<<<<

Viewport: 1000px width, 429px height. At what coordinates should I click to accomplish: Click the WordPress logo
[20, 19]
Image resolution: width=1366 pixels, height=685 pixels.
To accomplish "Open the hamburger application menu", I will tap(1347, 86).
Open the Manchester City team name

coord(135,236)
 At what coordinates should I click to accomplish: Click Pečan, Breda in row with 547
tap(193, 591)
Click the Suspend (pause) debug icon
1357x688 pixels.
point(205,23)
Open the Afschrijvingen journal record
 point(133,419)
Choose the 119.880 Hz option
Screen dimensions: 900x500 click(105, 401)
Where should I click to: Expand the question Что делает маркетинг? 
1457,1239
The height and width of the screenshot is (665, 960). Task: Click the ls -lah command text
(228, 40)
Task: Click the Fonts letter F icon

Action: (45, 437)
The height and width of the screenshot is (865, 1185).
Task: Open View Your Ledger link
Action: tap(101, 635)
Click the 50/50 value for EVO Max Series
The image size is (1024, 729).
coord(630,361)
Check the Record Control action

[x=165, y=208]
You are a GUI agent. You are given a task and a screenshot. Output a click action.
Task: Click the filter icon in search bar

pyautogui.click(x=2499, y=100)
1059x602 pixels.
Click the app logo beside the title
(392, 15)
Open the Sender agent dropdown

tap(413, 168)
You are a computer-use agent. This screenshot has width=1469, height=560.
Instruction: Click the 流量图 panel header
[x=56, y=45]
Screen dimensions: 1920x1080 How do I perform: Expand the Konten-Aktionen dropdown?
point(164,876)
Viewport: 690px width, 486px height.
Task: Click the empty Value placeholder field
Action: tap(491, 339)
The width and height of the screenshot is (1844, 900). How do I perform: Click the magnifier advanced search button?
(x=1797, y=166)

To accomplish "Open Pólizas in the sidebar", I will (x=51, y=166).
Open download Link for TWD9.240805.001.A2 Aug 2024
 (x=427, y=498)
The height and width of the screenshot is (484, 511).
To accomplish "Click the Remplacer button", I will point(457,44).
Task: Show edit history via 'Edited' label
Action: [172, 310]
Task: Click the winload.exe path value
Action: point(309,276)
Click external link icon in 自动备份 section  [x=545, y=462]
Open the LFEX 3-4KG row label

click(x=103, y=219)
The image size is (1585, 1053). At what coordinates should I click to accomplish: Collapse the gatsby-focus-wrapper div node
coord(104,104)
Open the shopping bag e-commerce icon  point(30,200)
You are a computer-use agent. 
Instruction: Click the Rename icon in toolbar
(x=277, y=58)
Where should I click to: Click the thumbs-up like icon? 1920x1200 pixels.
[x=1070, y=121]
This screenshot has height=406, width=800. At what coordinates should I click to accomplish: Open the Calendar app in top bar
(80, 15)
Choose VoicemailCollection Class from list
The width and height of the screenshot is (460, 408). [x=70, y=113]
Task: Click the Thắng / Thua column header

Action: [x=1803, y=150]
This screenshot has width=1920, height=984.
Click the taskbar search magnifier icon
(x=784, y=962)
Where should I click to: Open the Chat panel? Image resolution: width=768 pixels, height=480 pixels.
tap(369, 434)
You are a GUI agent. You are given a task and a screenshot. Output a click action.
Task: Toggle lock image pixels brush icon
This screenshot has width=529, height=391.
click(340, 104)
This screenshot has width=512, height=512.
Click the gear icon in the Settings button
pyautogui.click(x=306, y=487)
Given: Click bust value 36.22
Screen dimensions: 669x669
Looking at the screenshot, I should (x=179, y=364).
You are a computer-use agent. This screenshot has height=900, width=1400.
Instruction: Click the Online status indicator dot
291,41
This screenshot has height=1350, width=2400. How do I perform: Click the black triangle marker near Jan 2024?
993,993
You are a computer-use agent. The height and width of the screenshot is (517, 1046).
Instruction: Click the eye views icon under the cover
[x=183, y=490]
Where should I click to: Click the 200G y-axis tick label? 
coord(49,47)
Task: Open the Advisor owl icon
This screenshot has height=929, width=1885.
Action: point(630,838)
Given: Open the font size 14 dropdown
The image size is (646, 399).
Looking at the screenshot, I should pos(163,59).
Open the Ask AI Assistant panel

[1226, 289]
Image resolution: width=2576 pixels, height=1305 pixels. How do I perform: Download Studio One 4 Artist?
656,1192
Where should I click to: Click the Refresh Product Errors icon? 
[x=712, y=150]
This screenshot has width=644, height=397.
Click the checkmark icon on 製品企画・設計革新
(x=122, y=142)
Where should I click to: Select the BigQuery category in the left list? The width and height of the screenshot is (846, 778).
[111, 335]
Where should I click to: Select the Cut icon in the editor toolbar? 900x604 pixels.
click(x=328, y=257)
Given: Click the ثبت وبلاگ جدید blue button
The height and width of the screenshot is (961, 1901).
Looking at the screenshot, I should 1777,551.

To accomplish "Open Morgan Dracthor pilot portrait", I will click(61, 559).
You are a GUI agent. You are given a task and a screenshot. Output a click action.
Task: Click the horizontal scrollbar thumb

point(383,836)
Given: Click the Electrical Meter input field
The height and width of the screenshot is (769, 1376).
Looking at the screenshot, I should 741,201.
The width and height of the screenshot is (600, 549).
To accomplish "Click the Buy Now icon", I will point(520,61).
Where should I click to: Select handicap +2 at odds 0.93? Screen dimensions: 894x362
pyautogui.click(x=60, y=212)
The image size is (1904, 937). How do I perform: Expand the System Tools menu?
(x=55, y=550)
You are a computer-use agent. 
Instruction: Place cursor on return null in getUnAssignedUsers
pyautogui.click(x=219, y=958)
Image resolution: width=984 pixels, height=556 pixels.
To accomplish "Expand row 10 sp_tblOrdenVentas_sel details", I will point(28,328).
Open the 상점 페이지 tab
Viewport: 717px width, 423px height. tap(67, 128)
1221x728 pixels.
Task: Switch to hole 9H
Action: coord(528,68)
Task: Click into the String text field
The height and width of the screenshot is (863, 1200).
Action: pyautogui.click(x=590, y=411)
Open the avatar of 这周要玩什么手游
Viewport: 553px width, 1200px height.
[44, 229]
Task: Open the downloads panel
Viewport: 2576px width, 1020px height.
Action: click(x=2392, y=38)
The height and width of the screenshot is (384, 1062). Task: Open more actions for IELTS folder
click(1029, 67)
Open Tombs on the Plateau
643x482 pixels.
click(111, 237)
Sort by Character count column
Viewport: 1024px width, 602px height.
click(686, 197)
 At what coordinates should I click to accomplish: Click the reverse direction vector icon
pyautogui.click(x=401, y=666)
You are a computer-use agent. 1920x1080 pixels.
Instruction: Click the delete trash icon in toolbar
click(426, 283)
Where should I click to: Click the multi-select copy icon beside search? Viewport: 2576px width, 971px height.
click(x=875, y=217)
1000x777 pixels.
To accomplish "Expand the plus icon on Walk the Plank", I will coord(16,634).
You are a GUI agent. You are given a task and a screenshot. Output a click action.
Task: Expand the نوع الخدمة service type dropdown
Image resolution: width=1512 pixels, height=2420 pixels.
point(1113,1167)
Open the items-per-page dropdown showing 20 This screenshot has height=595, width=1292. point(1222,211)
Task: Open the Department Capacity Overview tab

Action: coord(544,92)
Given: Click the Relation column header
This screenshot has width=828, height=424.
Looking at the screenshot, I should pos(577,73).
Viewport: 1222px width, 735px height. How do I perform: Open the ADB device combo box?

>>>>

[DIRECTION]: Return the lines of the listing unchanged, from its first line through the line containing "coord(135,236)", both included.

[FULL RESPONSE]:
Viewport: 1000px width, 429px height. At what coordinates should I click to accomplish: Click the WordPress logo
[20, 19]
Image resolution: width=1366 pixels, height=685 pixels.
To accomplish "Open the hamburger application menu", I will tap(1347, 86).
Open the Manchester City team name

coord(135,236)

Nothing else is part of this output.